Pólvora do arcaísmo ainda espalha medo nos sertões

XICO SÁ
CRÍTICO DA FOLHA

Muitos deles se modernizaram. De motos, em vez de cavalos, alcançam o rastro das suas presas, cabras marcados para morrer, e executam a encomenda. Atualíssima tragédia dos sertões, como dizia um assombrado Euclydes da Cunha no início do século passado, a pistolagem ainda espalha a sua pólvora do arcaísmo no ar.
Com a ajuda dos recursos da antipsiquiatria dos anos 1970, a socióloga cearense Peregrina Cavalcante realizou um estudo sofisticado sobre o comércio da morte e seus arredores políticos e sociais. "Como se Fabrica um Pistoleiro" exibe a anatomia desse tipo de "profissional".
O título tem como fonte "A Fabricação da Loucura", livro do antipsiquiatra inglês Thomas Szasz. Em dois anos de estrada, nos rastros dos pistoleiros de aluguel no Ceará, Piauí e Maranhão, a pesquisadora fez uma tocaia delicada e arrancou deles suas motivações. É impossível não sacar o nobre clichê do "humano, demasiado humano" ao ler os relatos.
Mas sem esquecer como se produz o fenômeno da pistolagem.

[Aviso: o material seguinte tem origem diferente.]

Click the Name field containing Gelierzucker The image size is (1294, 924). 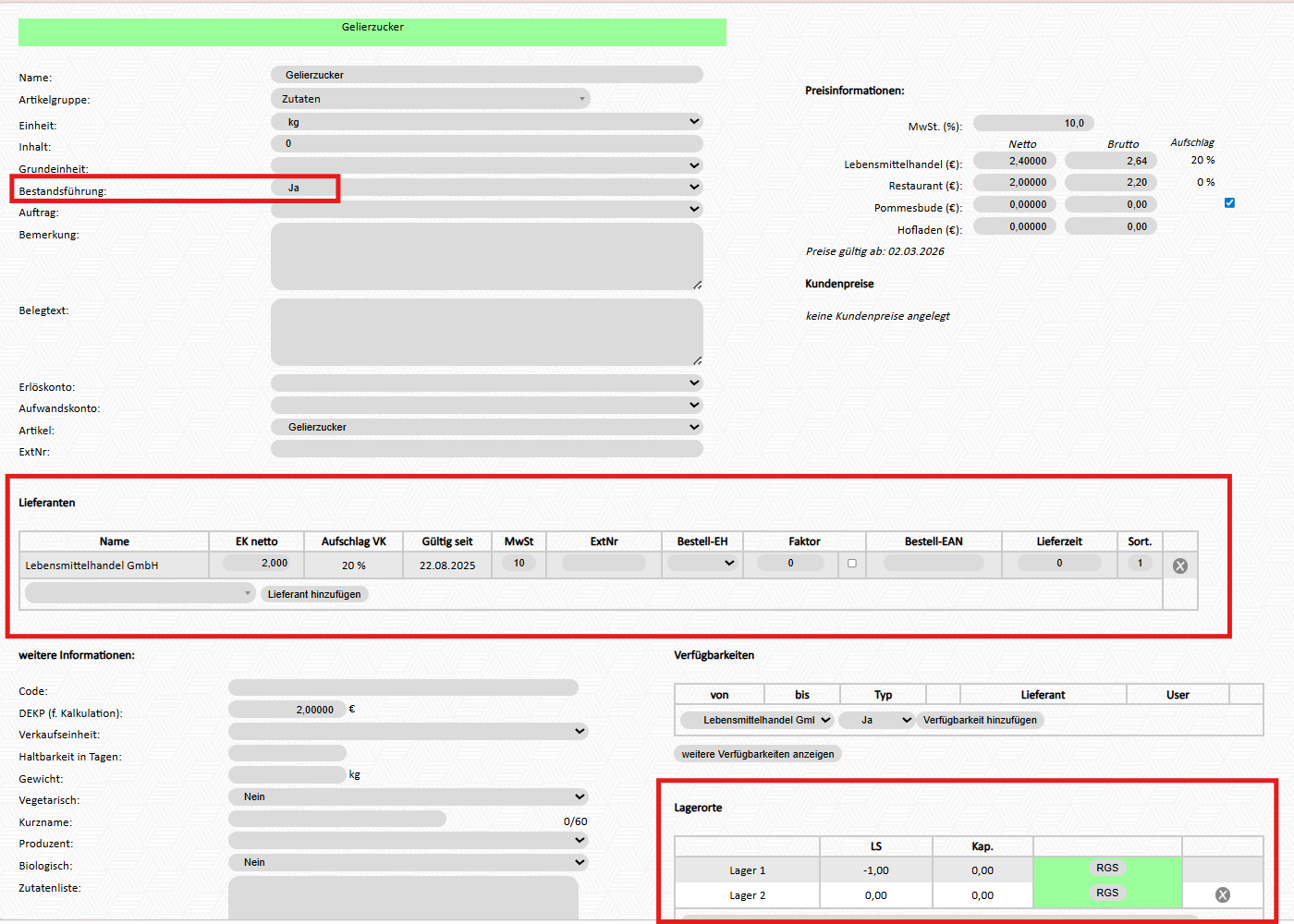coord(486,75)
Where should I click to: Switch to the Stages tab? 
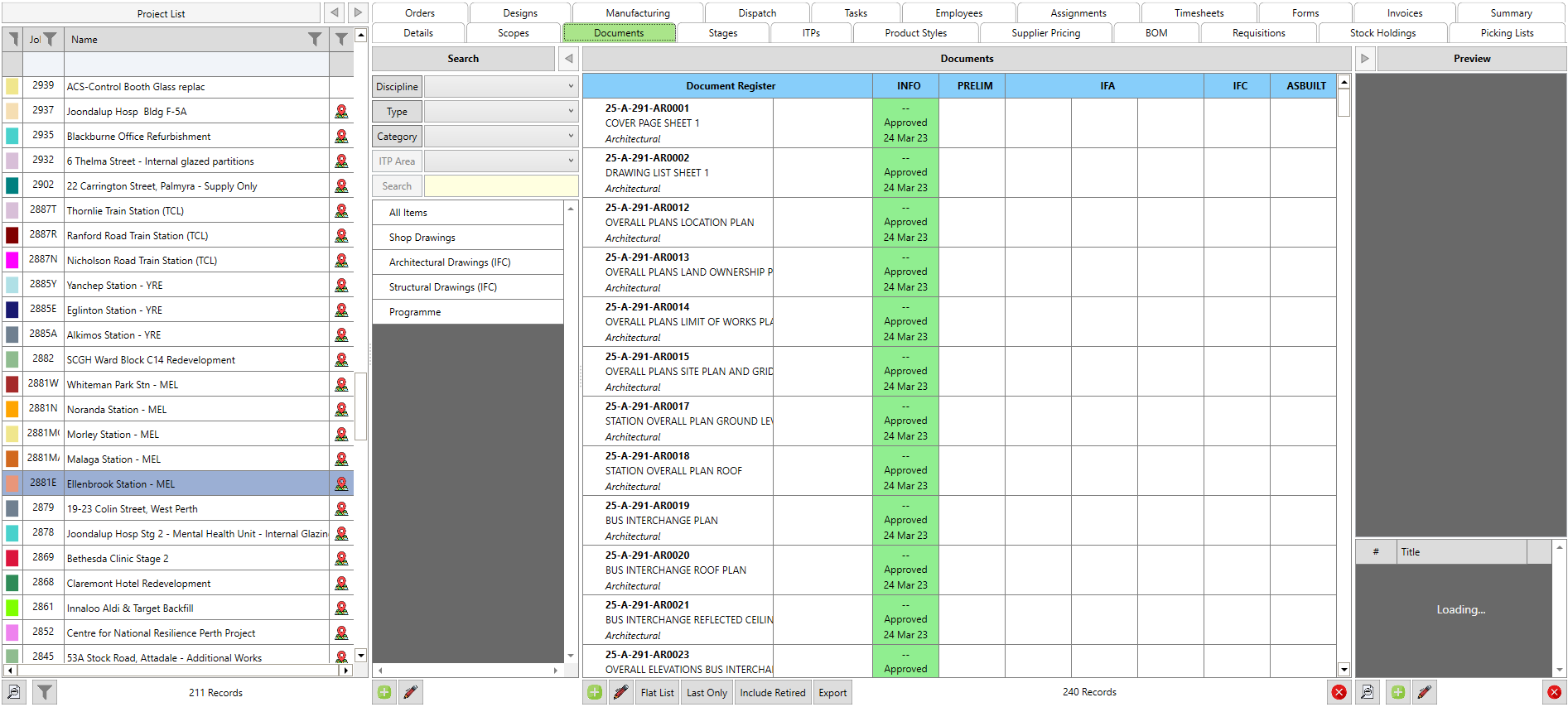point(722,33)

Na origem de tudo, a estrutura fundiária. Meio palmo de uma cerca de arame farpado que avança na divisão de uma propriedade pode tombar cadáveres.
A arte de entrevistar sem susto e sem preconceito -aqui está um dos pontos elevados do livro- levou Peregrina, que conviveu com os protagonistas a sangue frio, a obter informações sobre a mentalidade dos matadores e o universo desse tipo de crime que se arrasta há séculos no Nordeste.
Neste ano mesmo, o vale do Jaguaribe, tradicional ponto da geografia da morte por encomenda, voltou a registrar ocorridos do gênero no Ceará. Como na sua versão mais antiga, a pistolagem está colada a um poder político que esgota com facilidade o debate.
Em uma das narrativas mais assombradas do livro, a autora mostra o suspense em torno dos "jurados de morte". São os personagens que entram nas listas dos pistoleiros e passam a viver dia e noite aquele drama. Nas pequenas cidades, eles são apontados como seres em contagem regressiva e são motivo de curiosidade de moradores. Mesmo em casos que provocam alarde e denúncias públicas sobre a possibilidade da tragédia, a maioria dos crimes ainda tem sido inevitável.
Mata-se na disputa de poder e questões de terra, dados marcantes da origem da pistolagem, mas a chamada honra, nos episódios de vinganças de famílias, é sempre evocada na hora de apertar o dedo no gatilho ou acertar, por algumas patacas, o fim do inimigo.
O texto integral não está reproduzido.